As pesquisas que exploraram os benefícios da diversidade foram replicadas em incontáveis matérias, sites corporativos, posts, apresentações, cursos e falas. E as cartas e intenções das empresas e dos investidores em abordar diversidade viraram notícia. Camadas e áreas com profissionais especializados em DEI ganharam espaço. E o tema da equidade foi enfim pauta das abordagens ESG.

Desmonte

Mas, passados apenas três anos, nos deparamos com a fraca envergadura dos movimentos tomados. Assim como a própria agenda e estratégia ESG padecem na superfície das tratativas, as práticas de DEI navegaram no raso. 

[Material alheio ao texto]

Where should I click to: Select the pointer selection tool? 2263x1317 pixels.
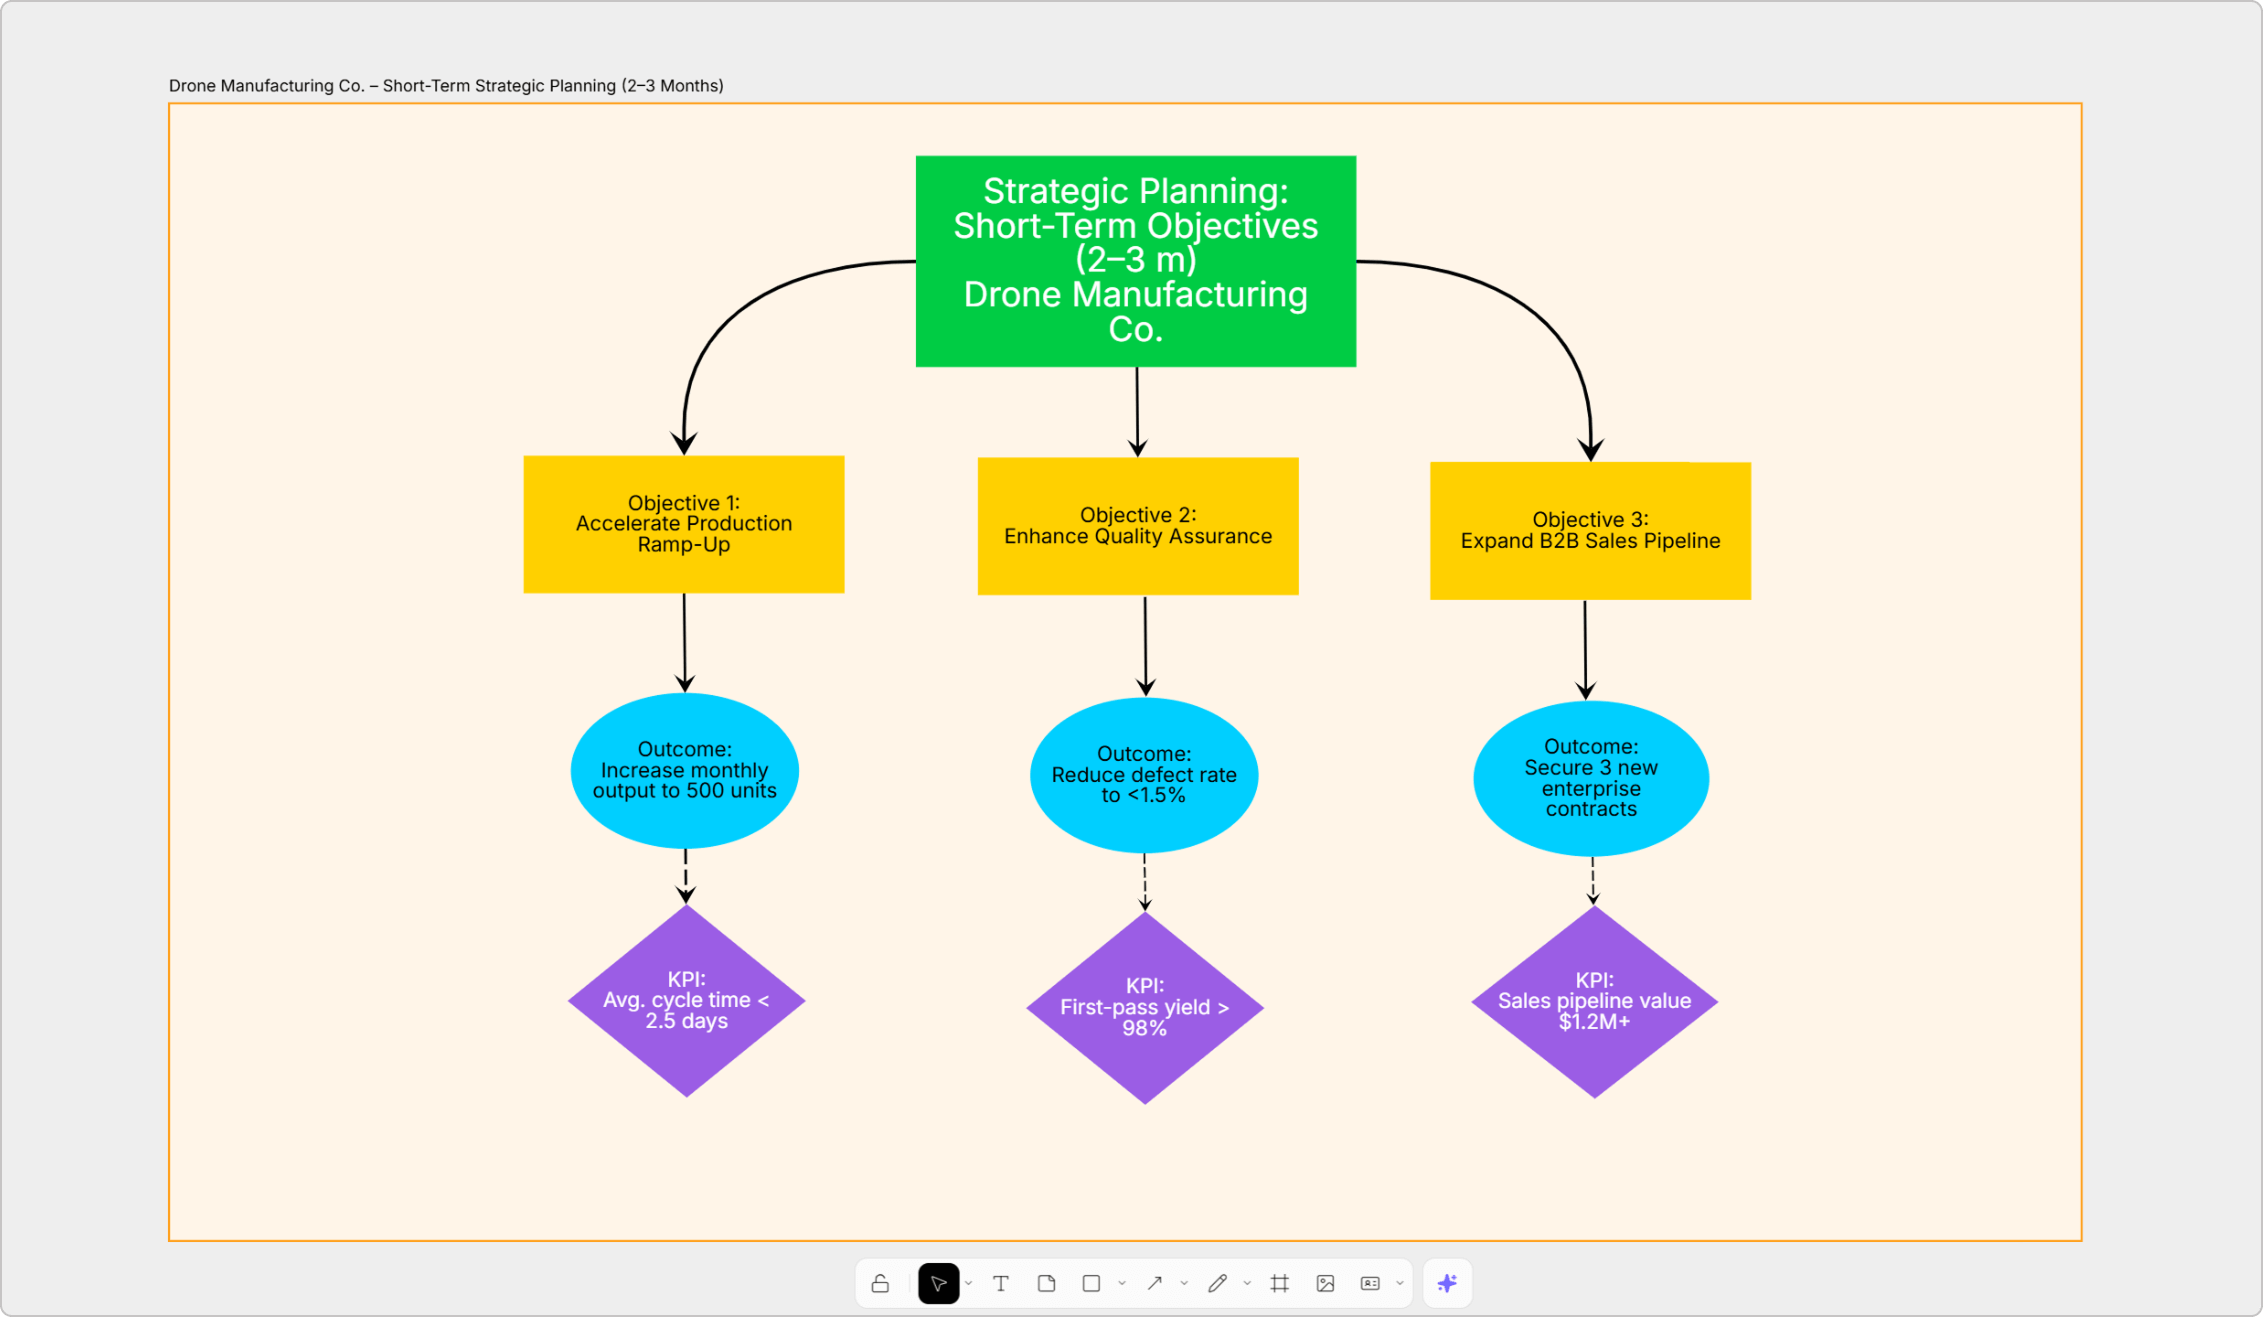coord(938,1283)
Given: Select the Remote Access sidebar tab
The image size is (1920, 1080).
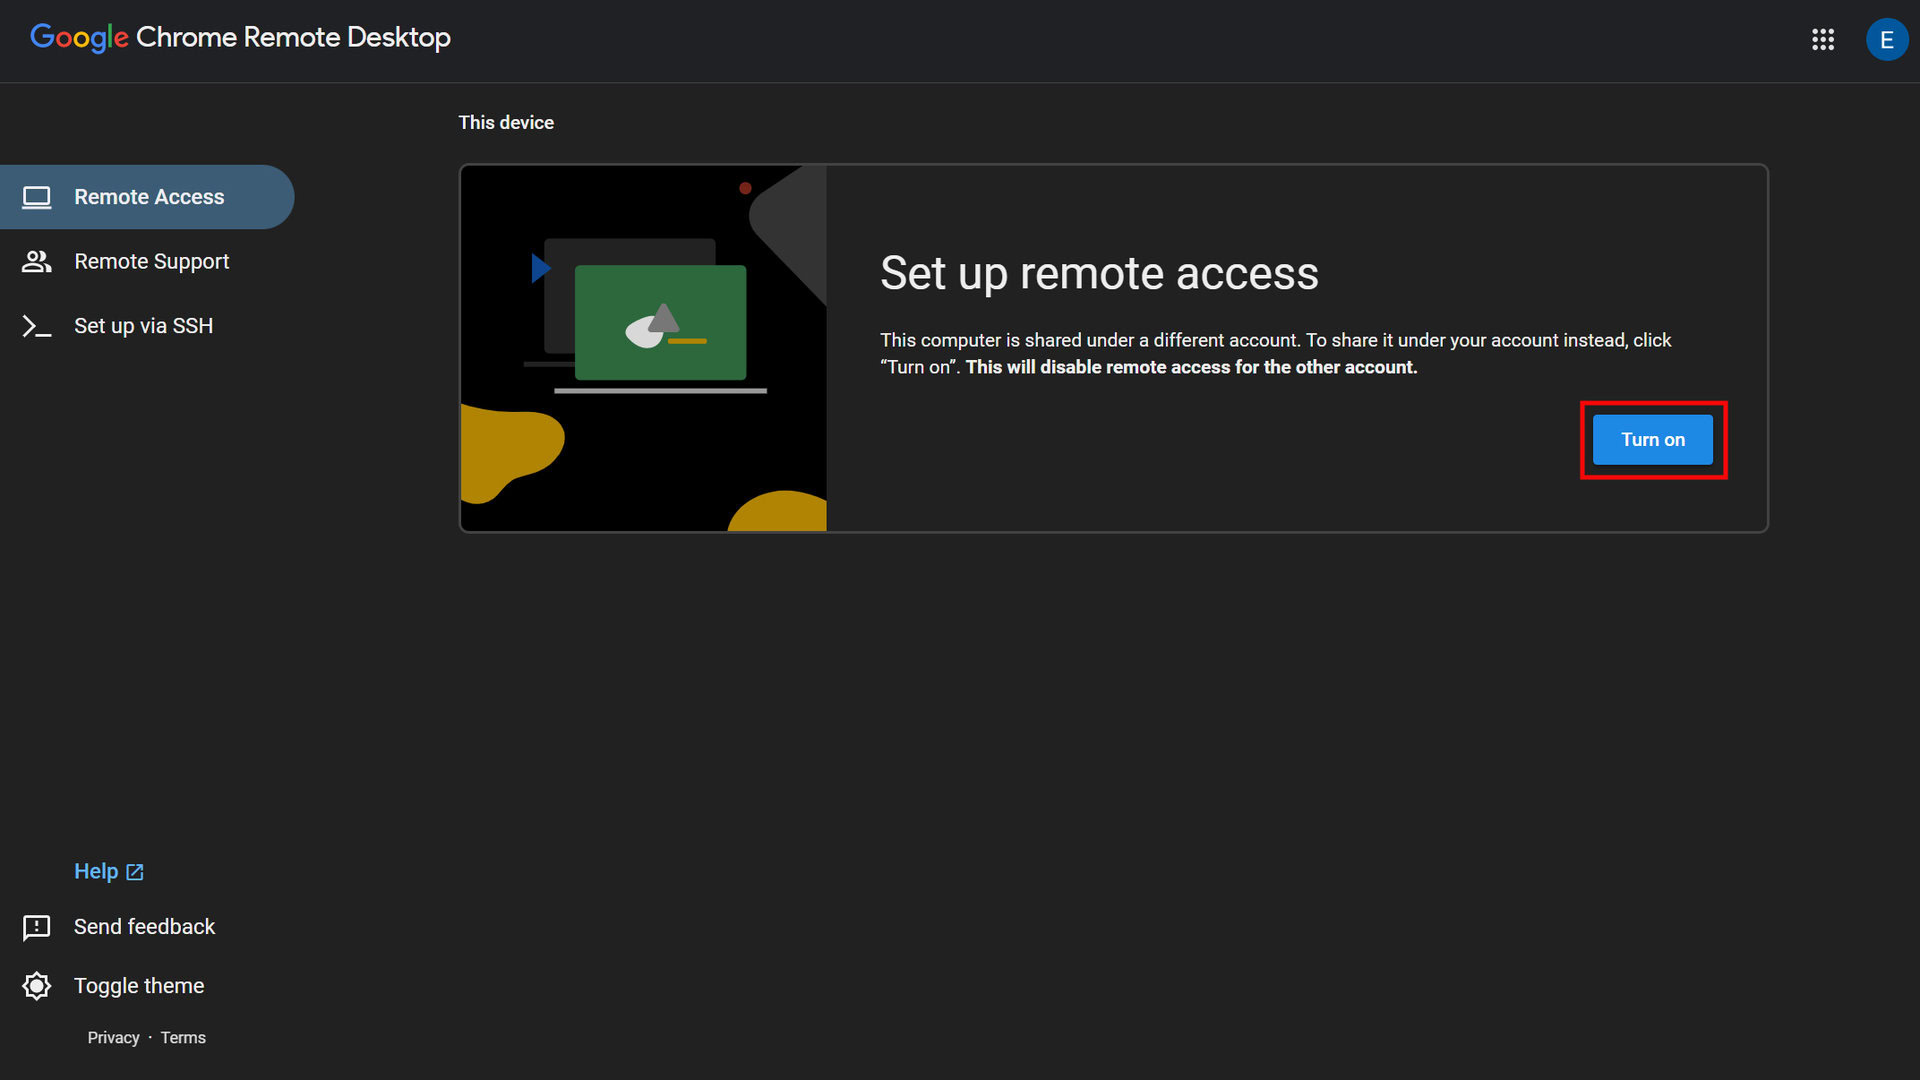Looking at the screenshot, I should point(149,197).
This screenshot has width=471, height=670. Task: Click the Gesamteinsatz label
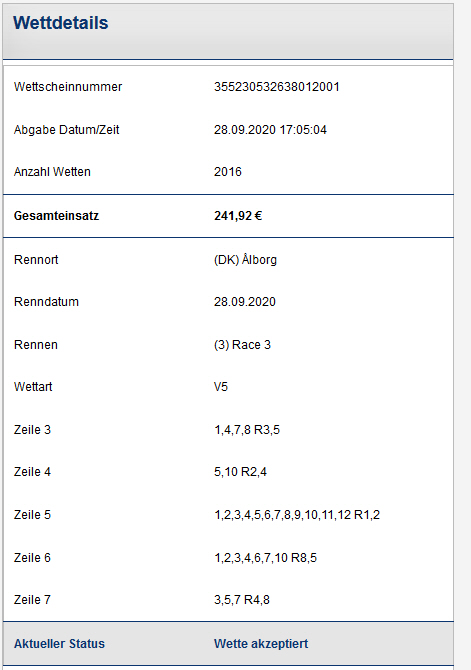56,216
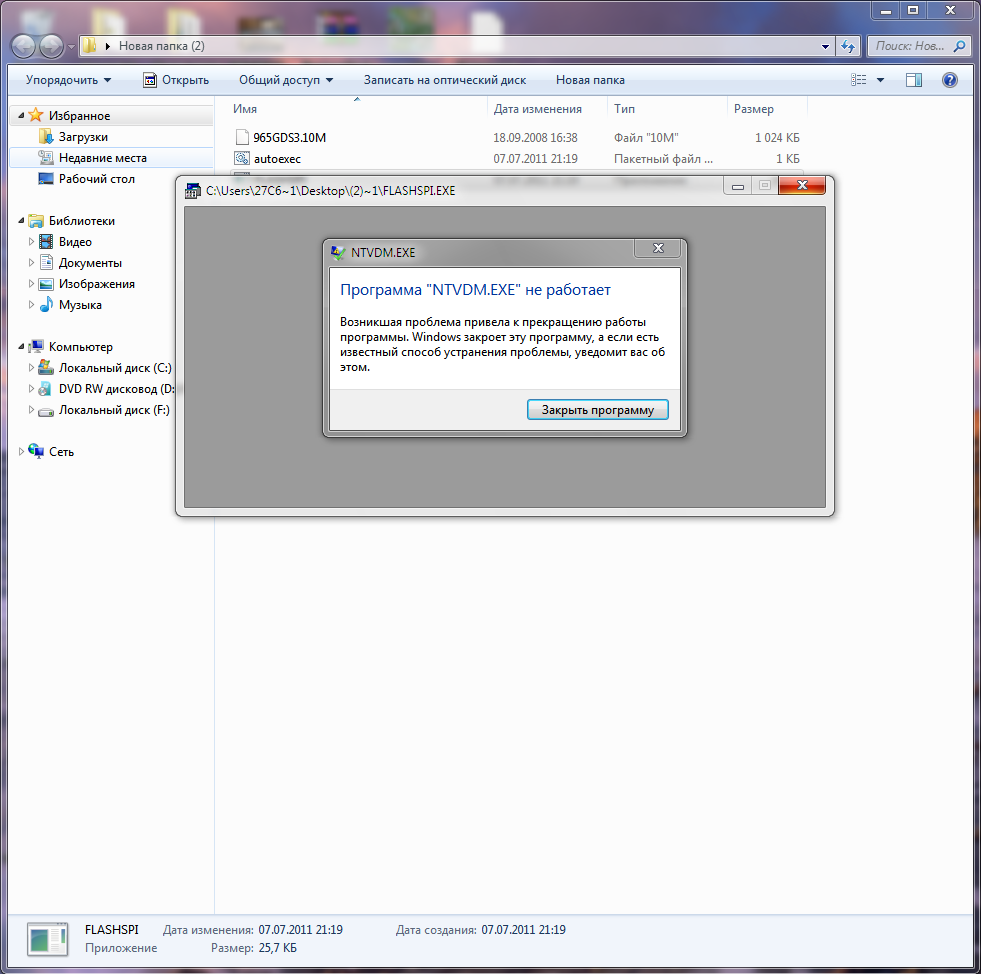Toggle the preview pane icon
This screenshot has height=974, width=981.
[x=914, y=80]
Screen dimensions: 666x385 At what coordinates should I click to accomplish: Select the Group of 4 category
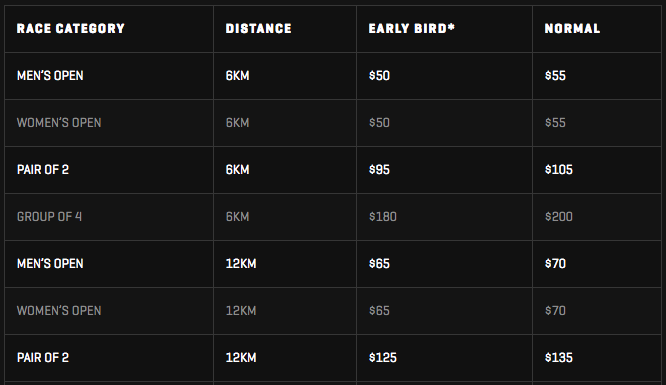(x=49, y=217)
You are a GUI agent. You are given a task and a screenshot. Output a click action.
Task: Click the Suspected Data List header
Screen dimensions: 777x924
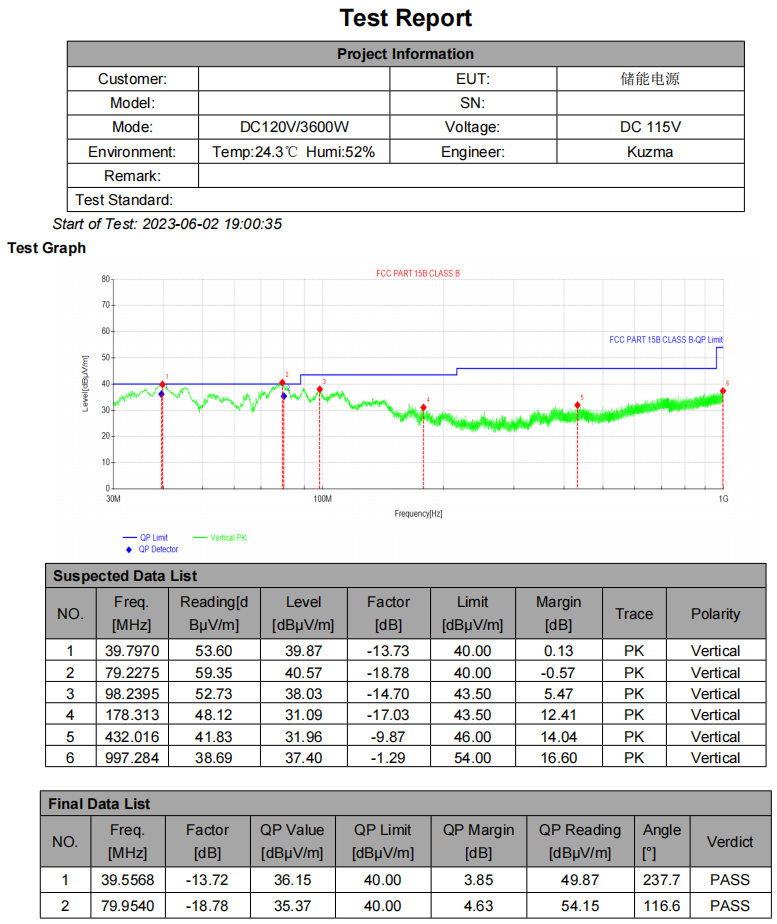point(125,576)
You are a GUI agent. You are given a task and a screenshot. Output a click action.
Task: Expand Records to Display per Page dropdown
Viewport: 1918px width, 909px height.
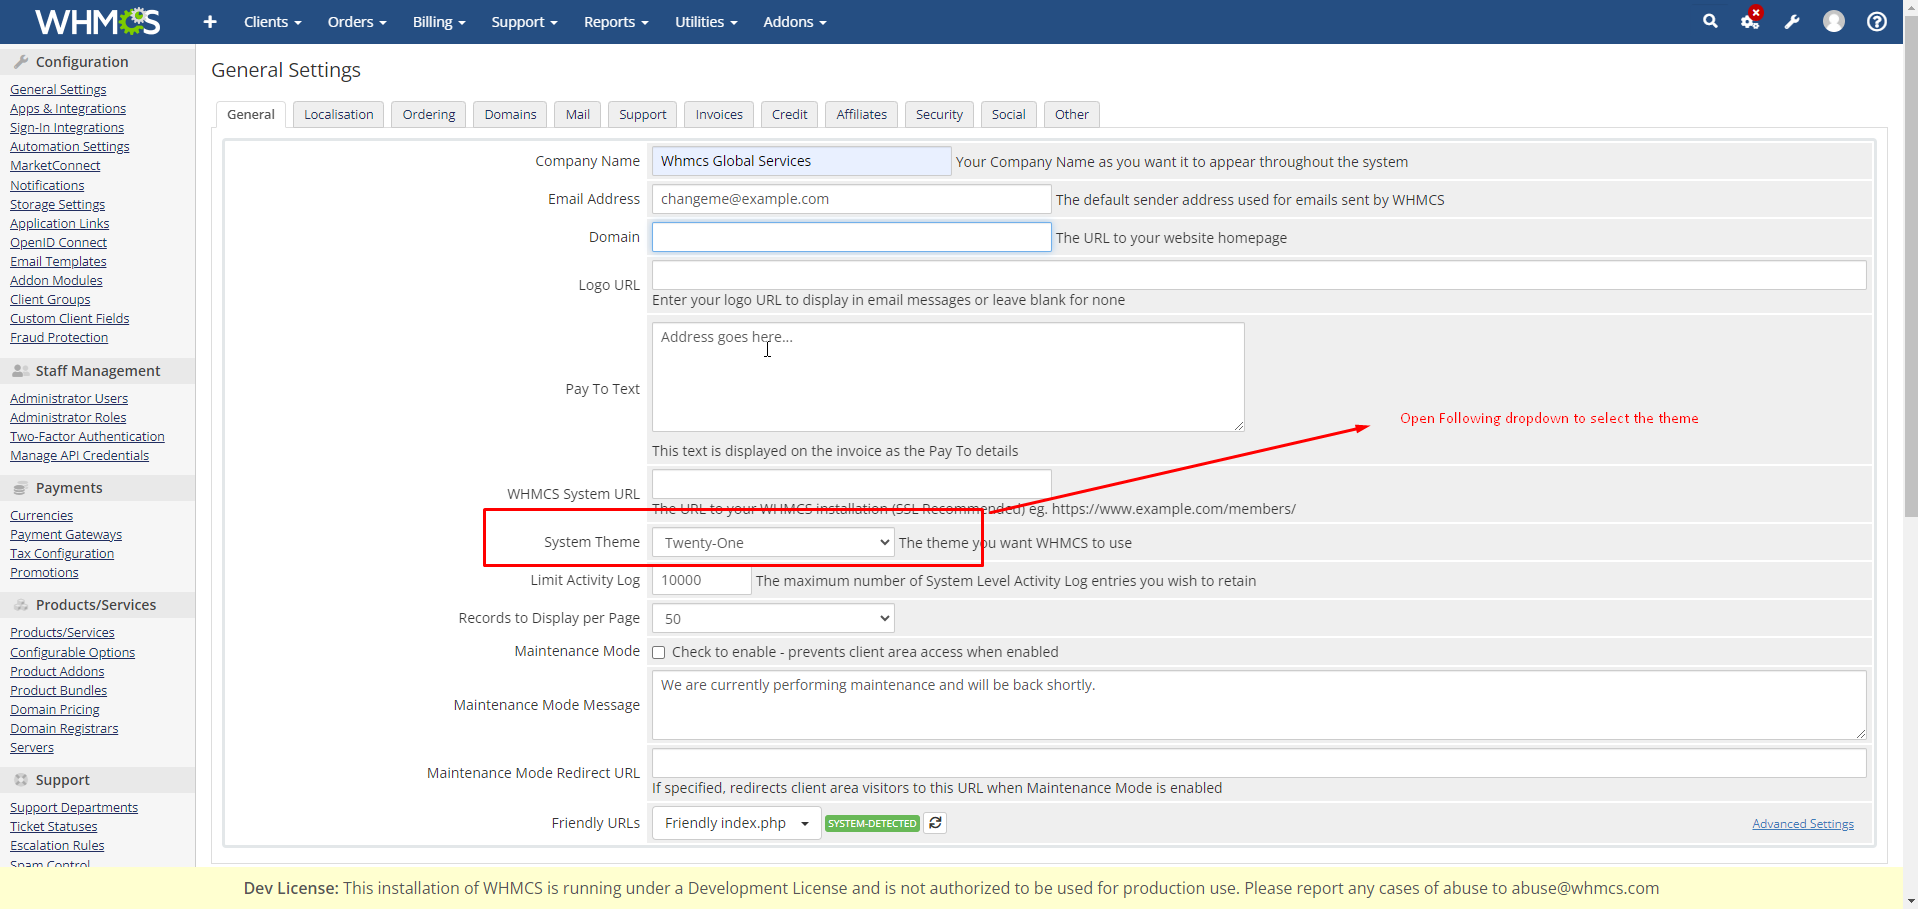(772, 619)
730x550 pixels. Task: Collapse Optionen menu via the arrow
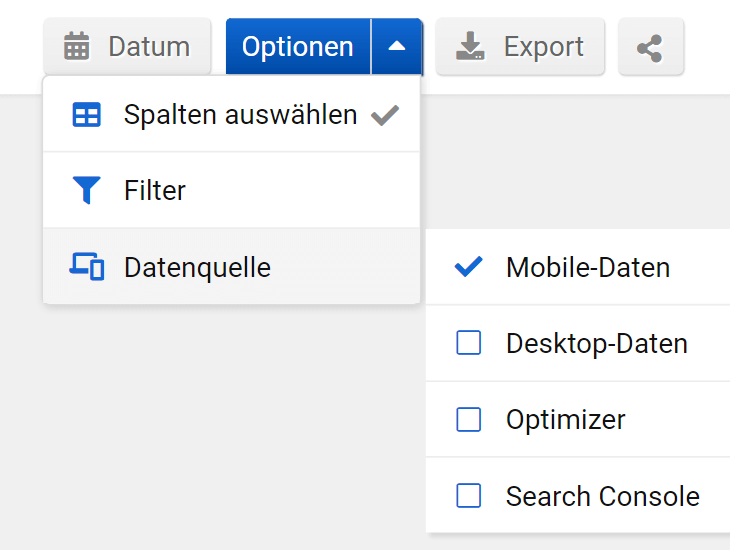click(x=397, y=47)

A fragilidade dos tais avanços em equidade só demonstra agora a leviandade sobre a qual foram pavimentados.

Agora, mais do que nunca, precisamos exclamar e elevar os discursos para as ações. Ou vamos atestar que todo o debate público sobre a inequívoca importância da diversidade, equidade e inclusão foi mera encenação? 

Não temos nem margem de tempo que permita esquecer os compromissos anunciados com a agenda 2030 da ONU, bem como os pactos para fomento da equidade assinados em público. 

A gravidade social das desigualdades, no cerne da urgência climática, já se materializa em perdas catastróficas.

A esfera corporativa é um dos principais agentes de tais problemáticas – e é exatamente por isso que precisa ser também agente de transformação e soluções.

O Brasil é um país plural. Seguir negligenciando a nossa inerente diversidade, sobretudo em momentos de crise econômica, é escolher uma estratégia desatualizada em relação ao espírito do tempo. 

Não há como construir rotas que nos tirem do abismo socioambiental em que vivemos sem romper com os modelos que perpetuam a homogeneidade. Não há inovação escolhendo os velhos padrões.

Para encerrar esse artigo (para mim, o desabafo de um cansaço), compartilho as inquietações que pairam minuto a minuto na minha cabeça diante das justificativas de que o mercado está em crise e que os orçamentos precisam ser priorizados:

  • Que tipo de resultado é considerado na hora de priorizar o que fica e o que sai nas linhas do balanço corporativo? 
  • O que é definido como input de performance? 
  • Qual lente sustenta as decisões? 
  • Há integração dos elementos de impacto com o financeiro na tomada de decisão? 
  • Os compromissos para 2030 fizeram parte dos planejamentos estratégicos de 2023? 
  • Que planejamentos são esses? 
  • Começam para valer quando? 
  • Quem paga a conta? 

* Jéssica Silva Rios é cofundadora da BlackWin (Black Women Investment Network), integrante do Comitê ESG do Grupo Fleury, conselheira do Pacto da Promoção da Equidade Racial, especialista em gestão e mensuração de impacto e mentora voluntária de pessoas empreendedoras oriundos de grupos sub representados, como mulheres e pessoas negras, que buscam expandir seus negócios.